Agnes Surriage Frankland
Lady Agnes Surriage Frankland (1726 – April 23, 1783) was an American tavern maid who married Sir Charles Henry ("Harry") Frankland, a British baronet. Her rags-to-riches life story was the basis for several works of literature.
Biography
Born Agnes Surriage to Edward and Mary (Pierce) Surriage in the spring of 1726, Agnes grew up in Marblehead, Massachusetts with seven brothers and sisters. Because her family was too large for Edward, a fisherman, to support, Agnes found employment as a young teenager as a waiting girl of all work at the Fountain Inn, a Marblehead tavern. In the summer of 1742, when she was 16 years of age, she caught the eye of Charles Henry ("Harry") Frankland (1716–1768), the 26-year-old Collector of the Port of Boston, in town for business. Frankland was a descendant of Oliver Cromwell and came from one of the richest families in northern England.[1] With her parents' permission, he became her benefactor, accompanied her to Boston, and arranged for her education.

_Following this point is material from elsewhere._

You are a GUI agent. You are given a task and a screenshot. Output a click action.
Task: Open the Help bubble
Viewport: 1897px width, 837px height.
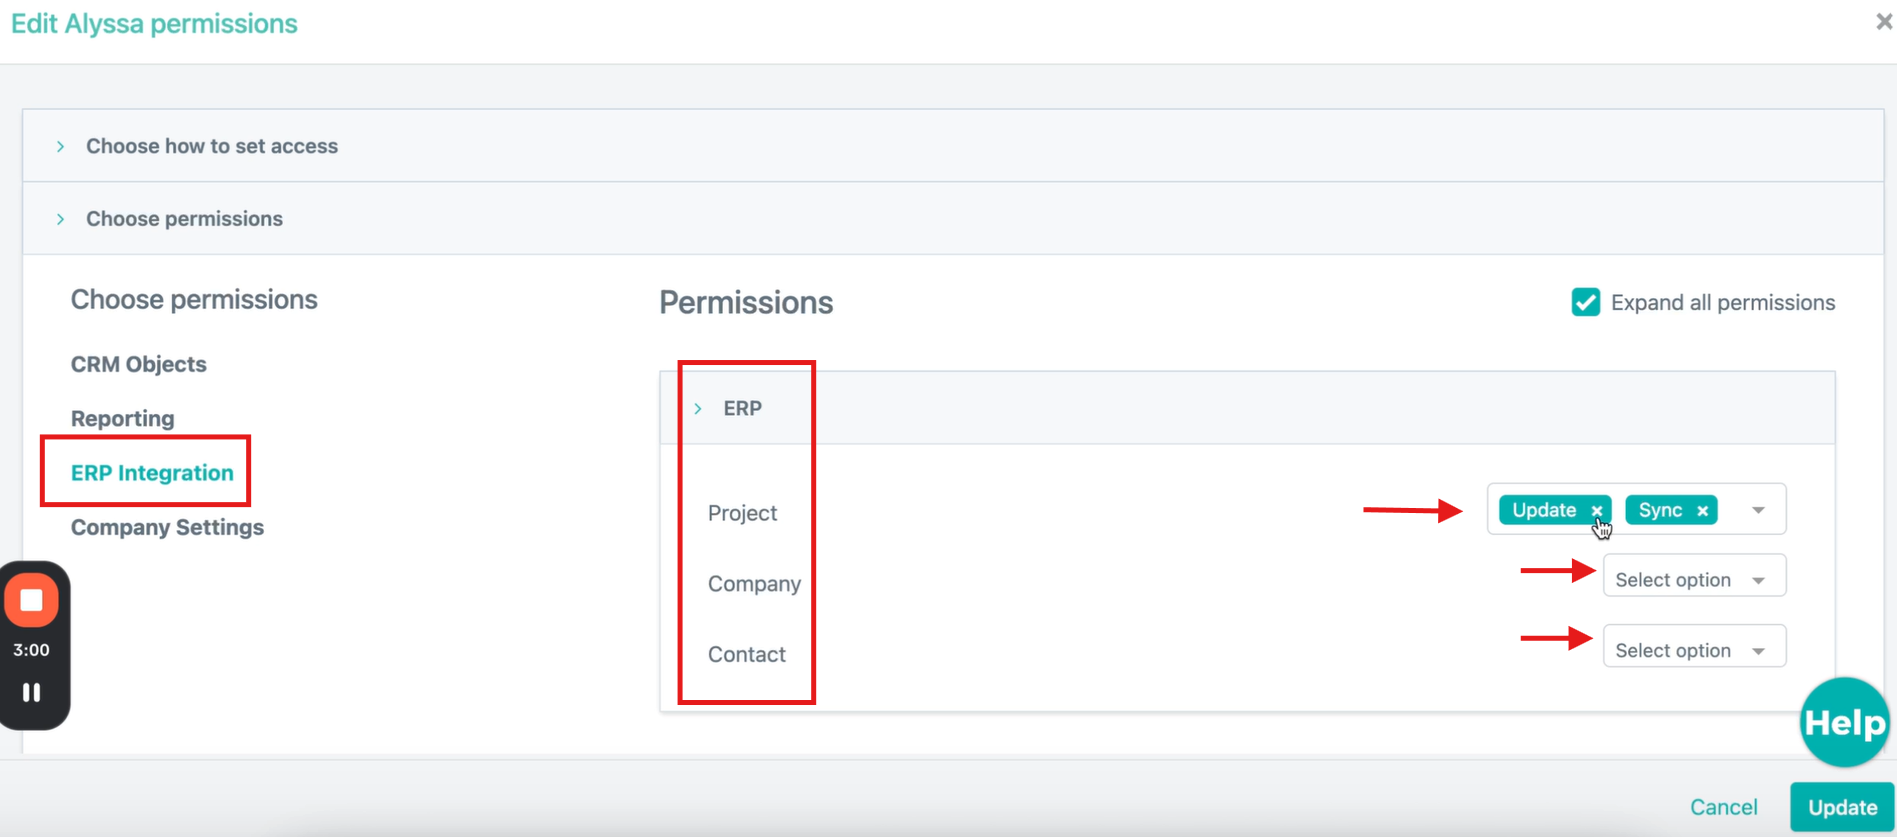pos(1844,722)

Four years later, in 1746, Agnes became Sir Harry's mistress, a relationship that was said to have shocked Boston society.[2] Sir Harry rose to baronet of Thirsk in the North Riding of Yorkshire on the death of his uncle, Sir Thomas Frankland. Agnes, Sir Harry, and Frankland's son from a previous relationship, Henry Cromwell, then moved to rural Hopkinton, Massachusetts. In 1754, Sir Harry had to return to England, accompanied by Agnes, to contest Sir Thomas Frankland's will, eventually losing the contested property to his uncle's widow.[2]
After this, Lady Agnes and Sir Harry traveled throughout Europe, eventually marrying. They were staying in Lisbon, Portugal when the Great Lisbon earthquake struck on 1 November 1755. Sir Harry was buried alive in the rubble with his coach and his horses, which had been killed instantly.[1] Lady Agnes set out to search for him, heard his voice, and enlisted the help of men nearby to pull him from the wreckage.[2]

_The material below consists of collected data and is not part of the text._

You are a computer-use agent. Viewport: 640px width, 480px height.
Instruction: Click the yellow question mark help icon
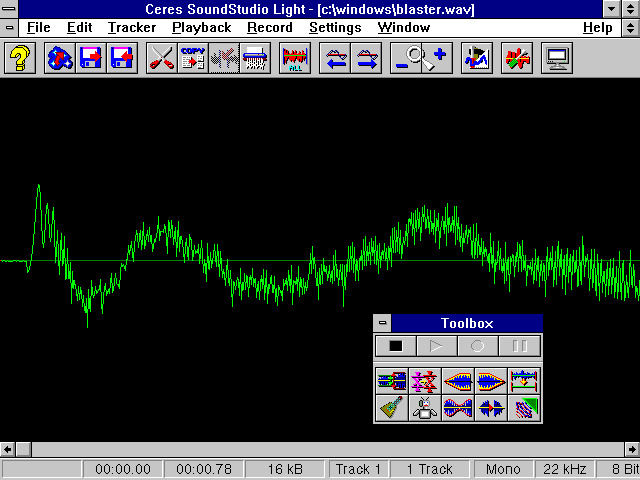pos(22,58)
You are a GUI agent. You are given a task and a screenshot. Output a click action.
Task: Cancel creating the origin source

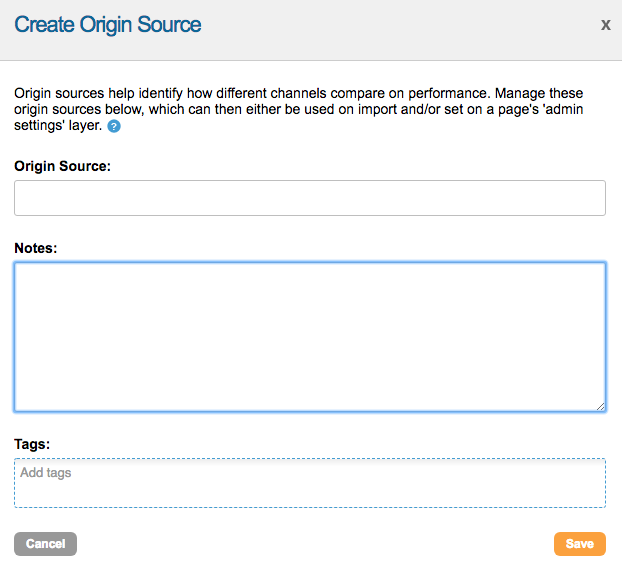(45, 544)

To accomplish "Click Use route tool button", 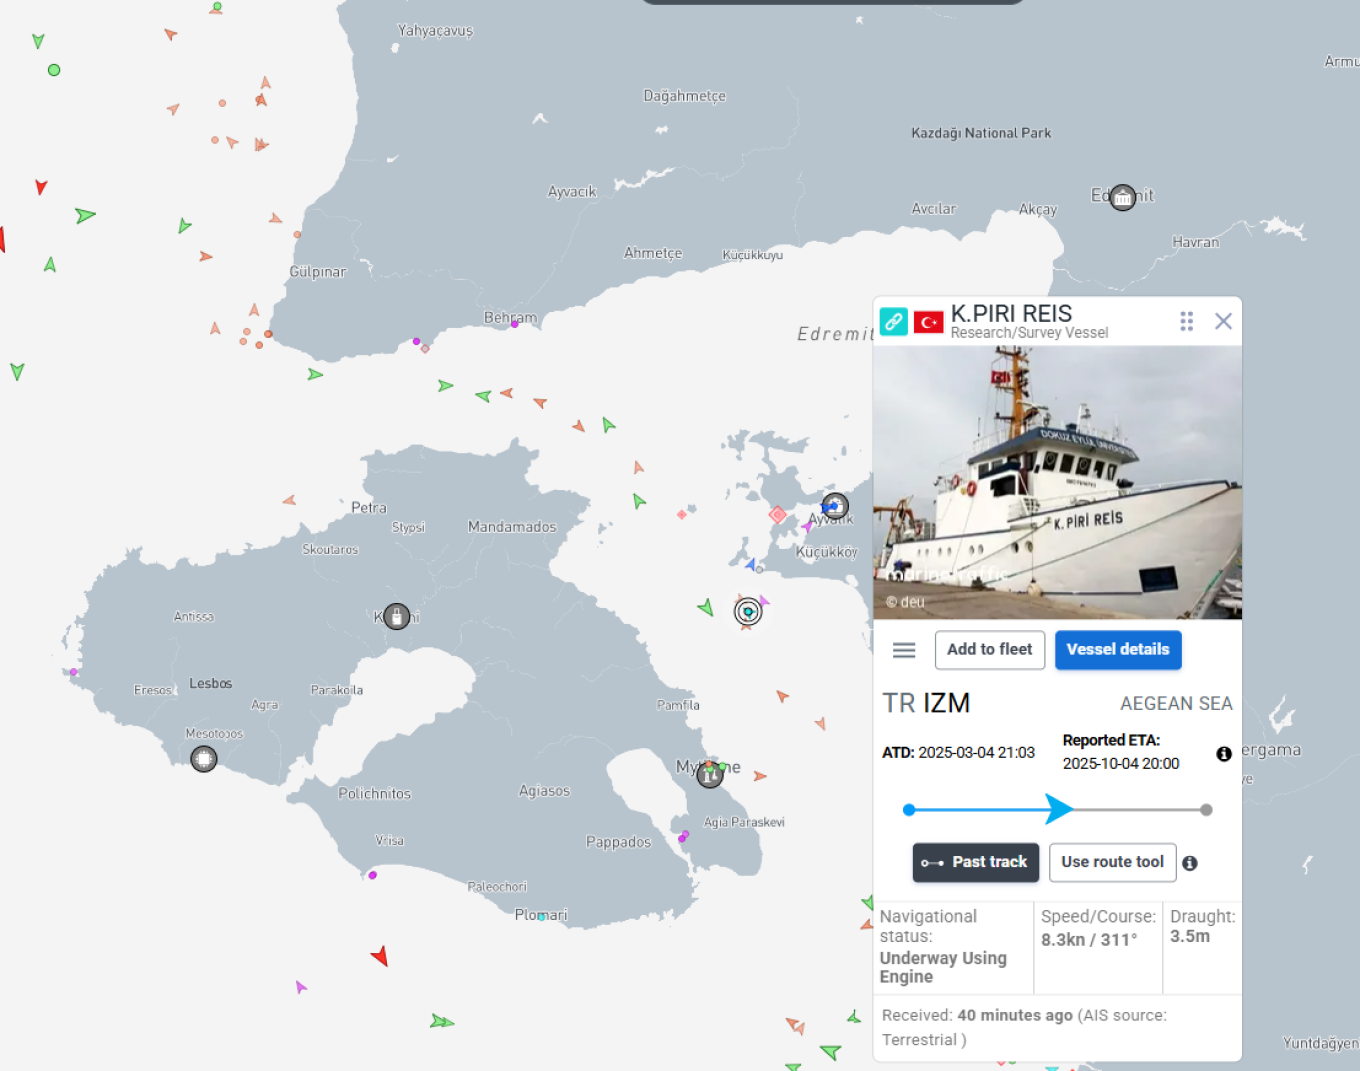I will 1112,863.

The Franklands returned to Boston in 1756 and lived comfortably in the Clark-Frankland Mansion, a 26-room, 3-story house, in Boston's North End.[3] In 1757, they moved back to Lisbon on Sir Harry's appointment as consul general. In 1764, they retired to Bath, England. Sir Harry died in 1768.
Lady Agnes moved back to America to Hopkinton until the outbreak of the American Revolution. She had no children of her own, but returned to England with Sir Harry's son, Henry Cromwell, to live with the Frankland family. She remarried in 1781 to John Drew, a banker in Chichester. She died just two years later in 1783 of pneumonia and was buried in St. Pancras' Church in Chichester.
Legacy
Lady Frankland's life inspired several stories about the tavern maid turned wealthy wife of a baronet, particularly due to her heroics in Lisbon.[2]
Works of literature inspired by Lady Agnes Surriage Frankland:
- Oliver Wendell Holmes' ballad "Agnes" in his Songs in Many Keys (1862)
- Edwin Lassetter Bynner's Agnes Surriage (1886)
- A chapter in Harriet P. Spofford et al., Three Heroines of New England Romance (1894)
- Sir Arthur Quiller-Couch's Lady-Good-for-Nothing: A Man's Portrait of a Woman (1910)
- Marblehead's Pygmalion: Finding the Real Agnes Surriage by F. Marshall Bauer (2010)
References
- 1 2 Nason, Elias (1865). Sir Charles Henry Frankland, baronet. Albany: J. Munsell.
- 1 2 3 4 Malcolm Freiberg (1971). "FRANKLAND, Agnes Surriage". Notable American Women, A Biographical Dictionary: 1607-1950 (Vol.1-3). Harvard University Press. pp. 661–662.
- ↑ Nichols, Guild. "North End History: Boston’s First Neighborhood". North End Boston. Retrieved 2 May 2013.
Further reading
- McCain, Diana Ross (1990). "A Fine Romance". Early American Life 21 (1): 10–13. ISSN 0012-8155.
- Charbo, Eileen M. (1971). "Agnes Surriage, Dear Enemy". Daughters of the American Revolution Magazine 113 (1): 14–17. ISSN 0011-7013.